# An Introduction to Statistical Learning with Applications in R
# Chapter 5 Lab: Cross-Validation and the Bootstrap
# In this lab, we explore the resampling techniques covered in this chapter.
# Some of the commands in this lab may take a while to run on your computer.
# The Validation Set Approach
# We explore the use of the validation set approach in order to estimate the
# test error rates that result from fitting various linear models on the Auto
# data set.
# Before we begin, we use the set.seed() function in order to set a seed for
# R’s random number generator, so that the reader of this book will obtain
# precisely the same results as those shown below. It is generally a good idea
# to set a random seed when performing an analysis such as cross-validation
# that contains an element of randomness, so that the results obtained can
# be reproduced precisely at a later time.

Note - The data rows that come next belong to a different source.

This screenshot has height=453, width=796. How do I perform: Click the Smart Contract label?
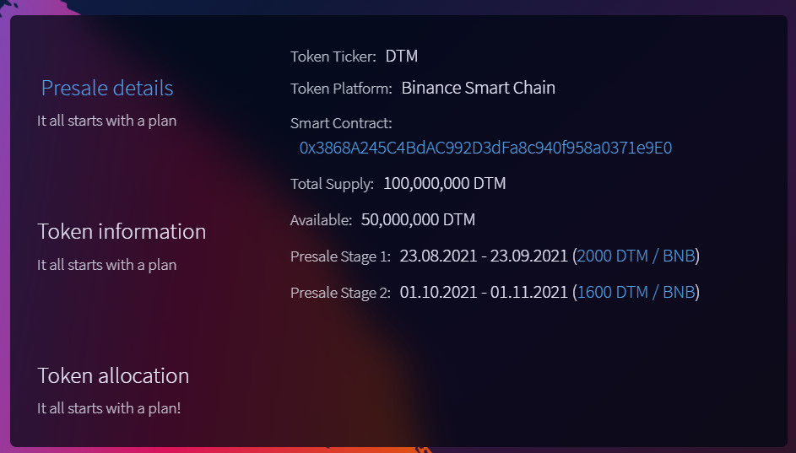tap(341, 123)
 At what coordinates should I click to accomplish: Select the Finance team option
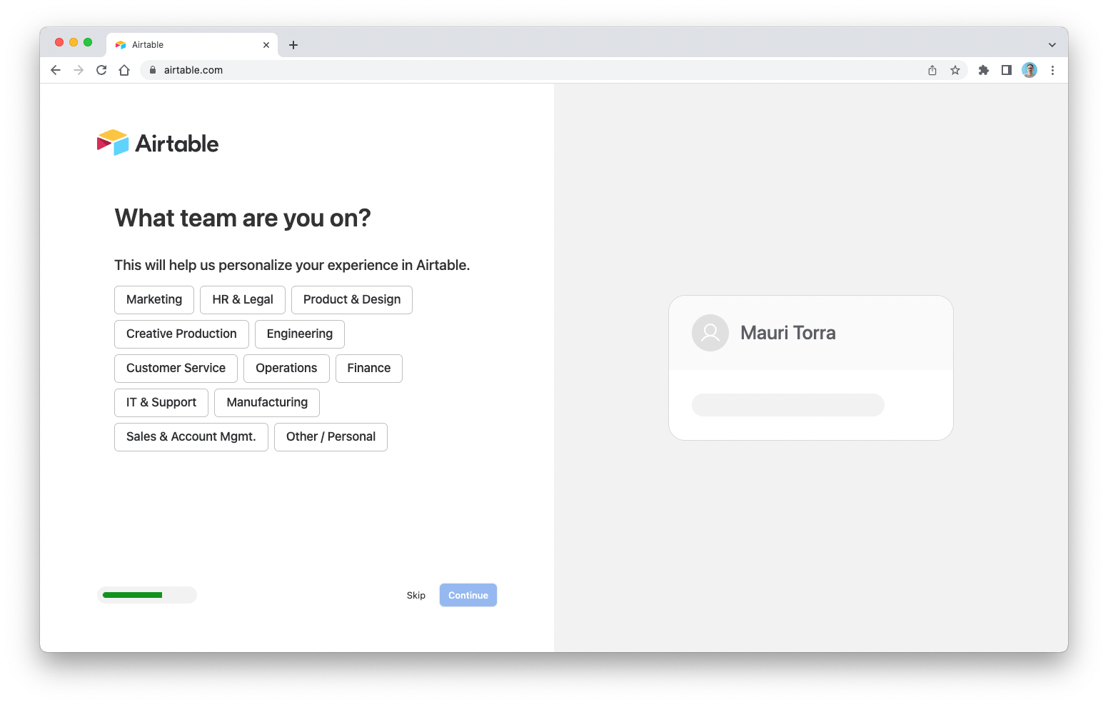[368, 368]
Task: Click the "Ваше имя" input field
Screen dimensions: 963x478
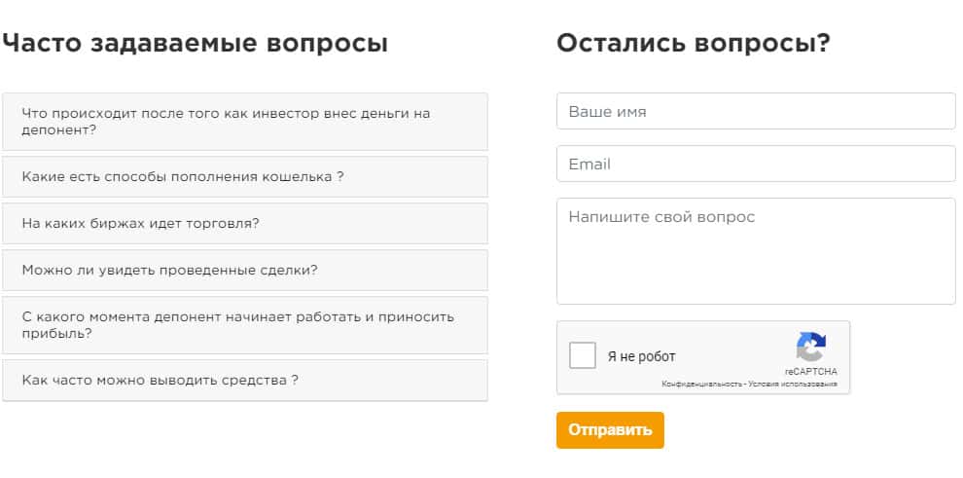Action: pyautogui.click(x=756, y=111)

# We begin by using the sample() function to split the set of observations
# into two halves, by selecting a random subset of 196 observations out of
# the original 392 observations. We refer to these observations as the training
# set.
# load ISLR package which contains data frame from the book
library(ISLR)
## Warning: package 'ISLR' was built under R version 4.0.4
# load Auto data and display data editor window
fix(Auto)
# COMMENTS:
# 392 observations of 9 variables
# set seed for reproducibility
set.seed(1)
# use sample() to get training set
# this selects 196 indices from a dataset with
# 392 rows.
train <- sample(392,196)
# We then use the subset option in lm() to fit a linear regression using only
# the observations corresponding to the training set.
lm.fit <- lm(mpg~horsepower,data=Auto,subset=train)
# attach() allows you to directly reference variable names in your
# code without having to reference the data frame name. This
# lab uses this approach but I usually do not as it is not a good
# practice from a reproducibility perspective
attach(Auto)
# We now use the predict() function to estimate the response for all 392
# observations, and we use the mean() function to calculate the MSE of the
# 196 observations in the validation set. Note that the -train index below
# selects only the observations that are not in the training set.
mean((mpg-predict(lm.fit,Auto))[-train]^2)
## [1] 23.26601
# Therefore, the estimated test MSE for the linear regression fit is 23.27. We
# can use the poly() function to estimate the test error for the quadratic
# and cubic regressions
lm.fit2 <- lm(mpg~poly(horsepower,2),data=Auto,subset=train)
mean((mpg-predict(lm.fit2,Auto))[-train]^2)
## [1] 18.71646
lm.fit3=lm(mpg~poly(horsepower,3),data=Auto,subset=train)
mean((mpg-predict(lm.fit3,Auto))[-train]^2)
## [1] 18.79401
# These error rates are 18.72 and 18.79, respectively. If we choose a different
# training set instead, then we will obtain somewhat different errors on the
# validation set.
# lets choose a different starting seed and see what the impact
# is on the error rates
set.seed(2)
train=sample(392,196)
lm.fit=lm(mpg~horsepower,subset=train)
mean((mpg-predict(lm.fit,Auto))[-train]^2)
## [1] 25.72651
lm.fit2=lm(mpg~poly(horsepower,2),data=Auto,subset=train)
mean((mpg-predict(lm.fit2,Auto))[-train]^2)
## [1] 20.43036
lm.fit3=lm(mpg~poly(horsepower,3),data=Auto,subset=train)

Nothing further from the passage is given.